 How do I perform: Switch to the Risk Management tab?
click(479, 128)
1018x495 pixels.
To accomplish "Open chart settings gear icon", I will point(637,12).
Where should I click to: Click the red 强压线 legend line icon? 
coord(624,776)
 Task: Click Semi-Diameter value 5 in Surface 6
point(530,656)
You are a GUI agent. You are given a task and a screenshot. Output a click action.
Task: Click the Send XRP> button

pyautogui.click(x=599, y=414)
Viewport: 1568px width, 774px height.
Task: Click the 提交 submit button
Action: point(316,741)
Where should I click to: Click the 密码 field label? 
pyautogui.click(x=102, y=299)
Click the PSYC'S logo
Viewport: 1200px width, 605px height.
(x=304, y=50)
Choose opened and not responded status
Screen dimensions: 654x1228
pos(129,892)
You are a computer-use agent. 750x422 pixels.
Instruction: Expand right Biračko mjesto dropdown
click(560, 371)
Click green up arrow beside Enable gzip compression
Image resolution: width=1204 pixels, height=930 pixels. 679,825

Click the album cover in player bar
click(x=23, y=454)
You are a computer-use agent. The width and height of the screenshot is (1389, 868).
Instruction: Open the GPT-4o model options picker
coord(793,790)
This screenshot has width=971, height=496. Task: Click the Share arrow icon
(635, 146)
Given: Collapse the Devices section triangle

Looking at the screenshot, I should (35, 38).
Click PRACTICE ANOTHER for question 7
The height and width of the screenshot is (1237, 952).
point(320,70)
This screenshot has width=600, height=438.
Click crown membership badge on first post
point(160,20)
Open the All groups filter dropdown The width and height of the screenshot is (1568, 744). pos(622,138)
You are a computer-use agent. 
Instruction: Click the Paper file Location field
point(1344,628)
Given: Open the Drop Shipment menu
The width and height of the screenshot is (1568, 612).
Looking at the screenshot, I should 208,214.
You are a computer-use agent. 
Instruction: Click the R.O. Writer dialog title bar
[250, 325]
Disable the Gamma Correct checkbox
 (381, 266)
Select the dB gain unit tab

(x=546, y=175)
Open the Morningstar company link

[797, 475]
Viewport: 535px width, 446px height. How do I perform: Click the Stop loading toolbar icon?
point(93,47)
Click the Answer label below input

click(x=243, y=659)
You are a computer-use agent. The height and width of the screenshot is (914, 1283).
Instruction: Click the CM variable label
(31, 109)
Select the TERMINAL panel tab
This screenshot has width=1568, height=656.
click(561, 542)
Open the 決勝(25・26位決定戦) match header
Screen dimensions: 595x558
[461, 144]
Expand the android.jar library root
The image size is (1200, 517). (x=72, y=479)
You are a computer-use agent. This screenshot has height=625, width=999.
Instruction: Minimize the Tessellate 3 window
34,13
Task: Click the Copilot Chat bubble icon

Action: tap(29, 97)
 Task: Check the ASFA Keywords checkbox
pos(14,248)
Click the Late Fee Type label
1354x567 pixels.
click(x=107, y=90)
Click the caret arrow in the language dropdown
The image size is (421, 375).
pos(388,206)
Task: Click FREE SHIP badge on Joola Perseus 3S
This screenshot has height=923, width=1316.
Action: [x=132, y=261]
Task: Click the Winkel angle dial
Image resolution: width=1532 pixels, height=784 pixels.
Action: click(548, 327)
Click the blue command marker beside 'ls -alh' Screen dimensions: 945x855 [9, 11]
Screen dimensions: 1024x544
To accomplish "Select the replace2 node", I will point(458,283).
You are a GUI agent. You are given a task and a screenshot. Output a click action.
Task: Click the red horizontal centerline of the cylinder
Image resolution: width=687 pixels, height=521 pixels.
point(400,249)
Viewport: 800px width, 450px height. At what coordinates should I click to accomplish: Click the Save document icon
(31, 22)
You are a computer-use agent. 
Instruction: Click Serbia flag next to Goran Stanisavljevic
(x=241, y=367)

### Task goal
Give back exactly the lines from the one containing "Task: Click the red" through the end of the listing above, with both ends included and nothing added.

### Answer section
Task: Click the red horizontal centerline of the cylinder
Image resolution: width=687 pixels, height=521 pixels.
point(400,249)
Viewport: 800px width, 450px height. At what coordinates should I click to accomplish: Click the Save document icon
(31, 22)
You are a computer-use agent. 
Instruction: Click Serbia flag next to Goran Stanisavljevic
(x=241, y=367)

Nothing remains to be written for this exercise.